Vegan Spiralized Summer Spring Rolls
*Yields 6; Prep Time: 30 minutes; Total Time: 30 minutes
For the dipping sauce:
- 1 teaspoon sesame oil
- 1/4 cup peanut oil
- 1/4 cup tahini
- 3 tablespoons soy sauce
- 2 tablespoons red wine vinegar
- 2 teaspoons chili oil
- 1 teaspoon honey
- 1/2 teaspoon cayenne pepper
- 1 garlic clove, minced
For the spring rolls:
- 6 rice paper wrappers
- 1 large avocado, peeled, pitted and thinly sliced (1/8-inch thick)

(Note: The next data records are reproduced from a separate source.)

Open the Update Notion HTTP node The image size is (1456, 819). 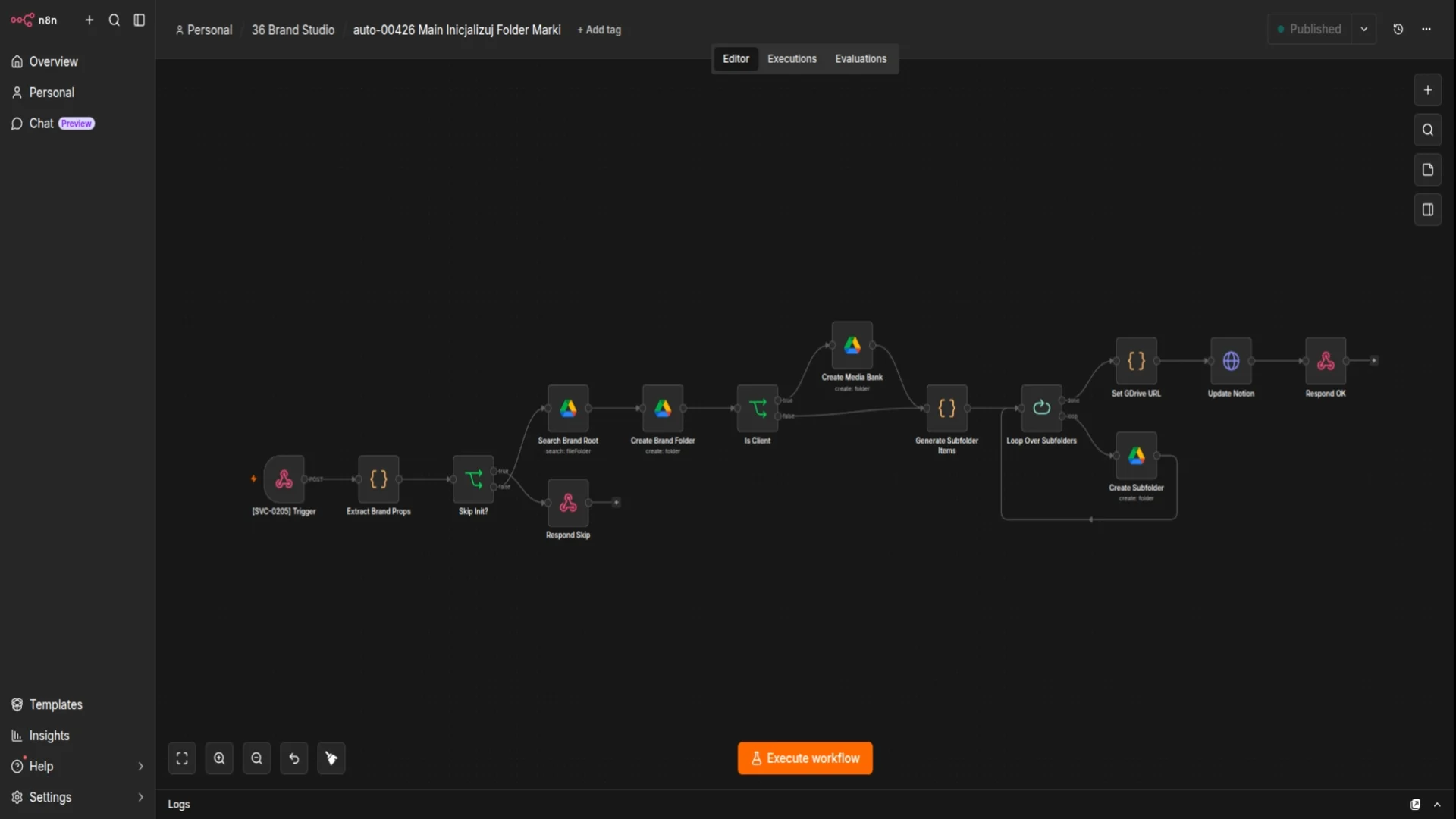(1231, 361)
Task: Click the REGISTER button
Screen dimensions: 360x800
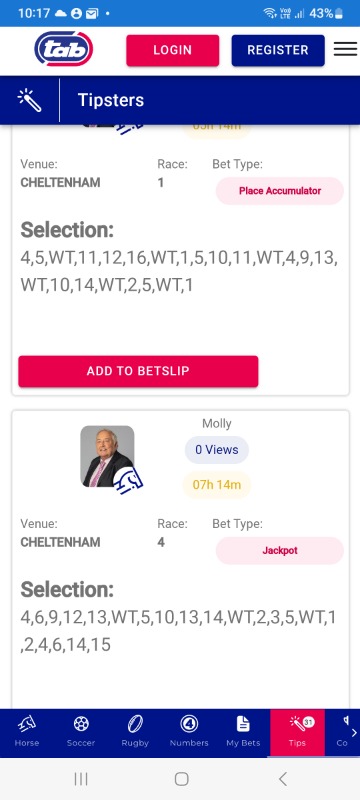Action: click(x=278, y=50)

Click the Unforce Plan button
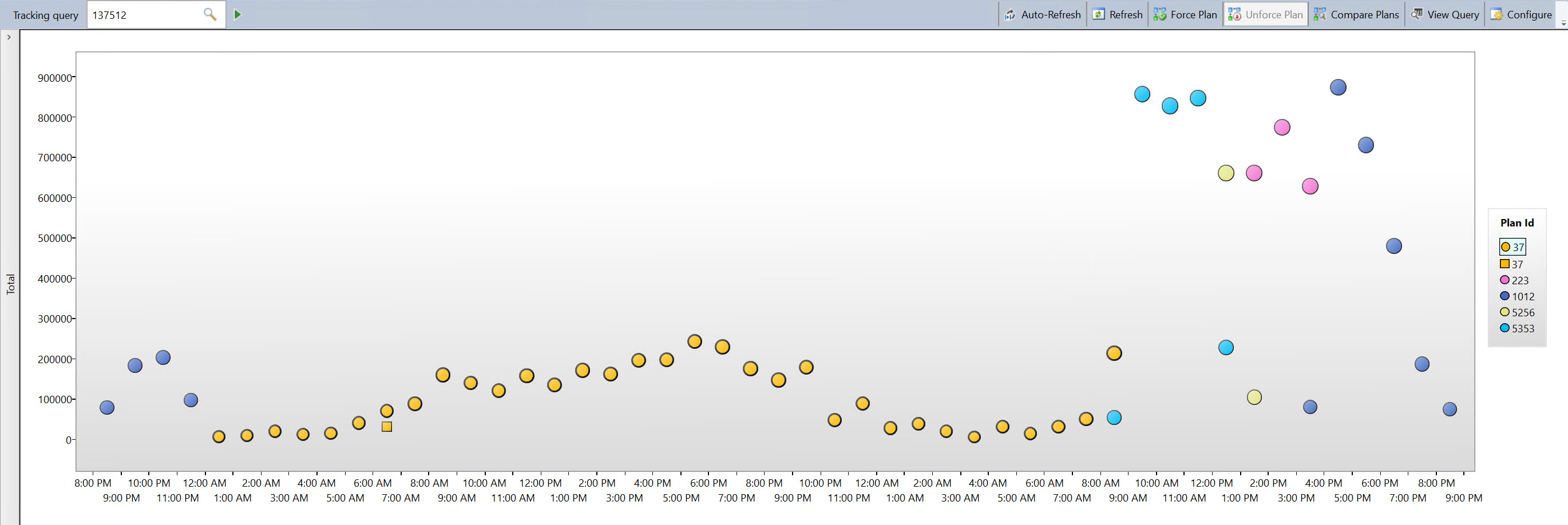coord(1265,15)
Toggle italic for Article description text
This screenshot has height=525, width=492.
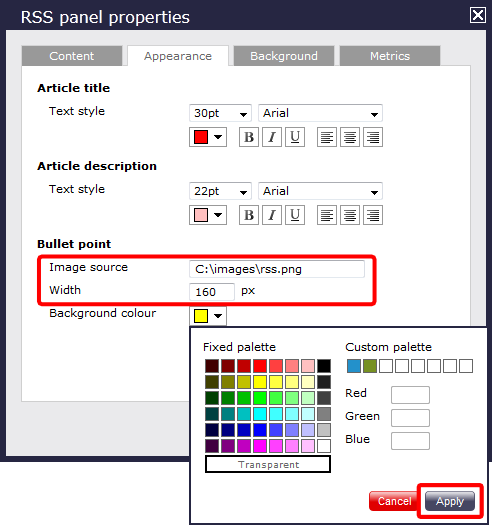tap(272, 215)
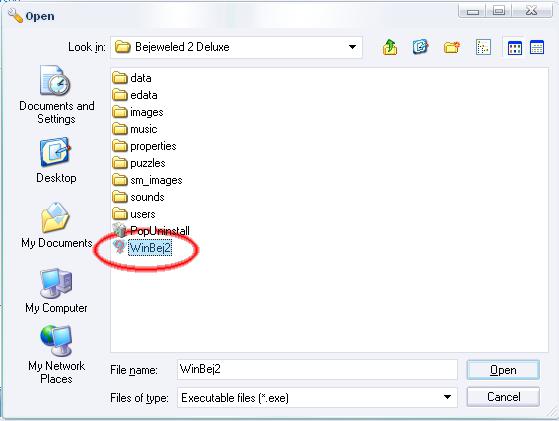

- handful of fresh cilantro
- handful of fresh mint
- 1 large English seedless cucumber, Blade D, noodles trimmed; about 2 medium carrots, peeled and julienned; about 2 packed cups Boston or Bibb lettuce
- 1 large lime, quartered
- pepper, to season
- Make the dipping sauce. Combine all of the ingredients into a food processor and pulse until creamy. Reserve six tablespoons and save the rest in the refrigerator for future use (or freezer).
- Create an assembly line of the vegetables for the spring rolls (this just helps you keep organized).

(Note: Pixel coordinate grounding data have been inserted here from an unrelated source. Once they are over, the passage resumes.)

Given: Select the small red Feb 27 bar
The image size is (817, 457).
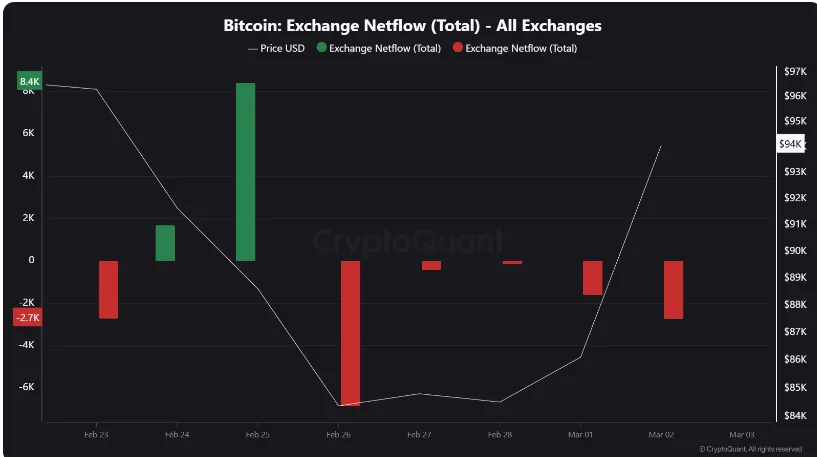Looking at the screenshot, I should (x=431, y=265).
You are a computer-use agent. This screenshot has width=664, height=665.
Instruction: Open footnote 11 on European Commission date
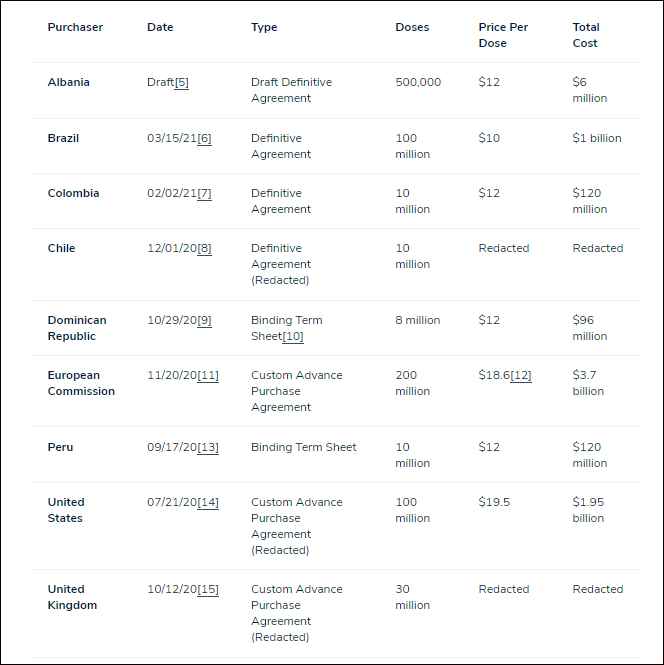point(208,376)
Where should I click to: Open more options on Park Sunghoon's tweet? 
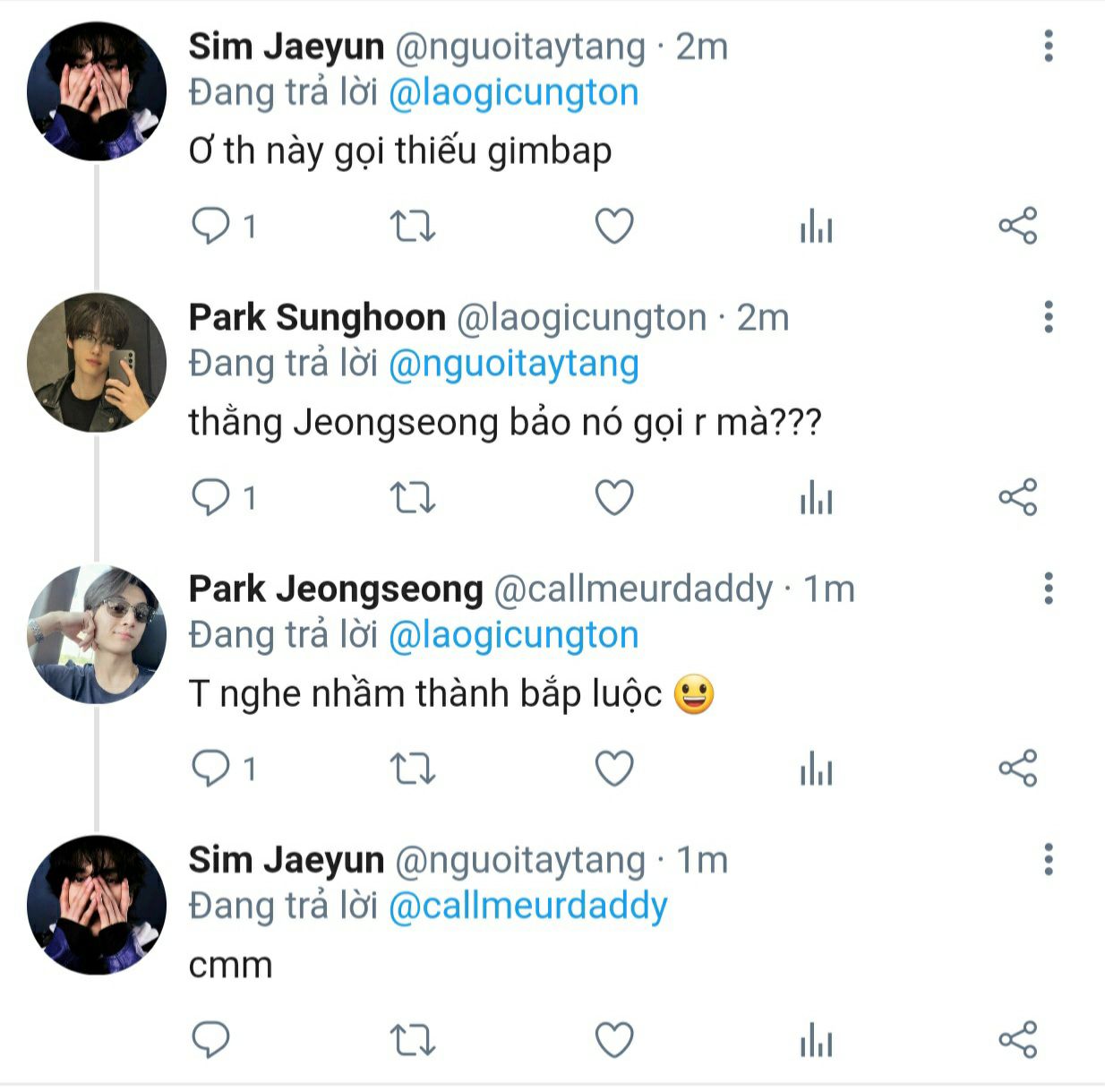[x=1049, y=317]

- Fill a shallow dish with warm water. One at a time, dip a rice wrapper sheet into the water for 5 to 10 seconds. Remove and place on a flat surface, like a cutting board or plate.
- In the middle of one of the rice wrappers, lay two avocado slices (only do one if that’s all that can fit) down; a pinch of cilantro and a pinch of mint; cucumber noodles; carrots; and top with lettuce. Squeeze over with 1/2 lime wedge and season with pepper.
- Fold the bottom half of the rice paper wrapper over the filling. Holding firmly in place, fold the sides of the wrapper in. Then, pressing firmly down to hold in place, roll the entire wrapper horizontally up from the bottom to the top. Turn the roll so that the seam faces down and the avocado faces up.
- Continue with the remaining ingredients and rice wrappers to make four. Place on a plate and cover with plastic wrap and refrigerate, if not serving immediately.
- Serve the spring rolls with the dipping sauce.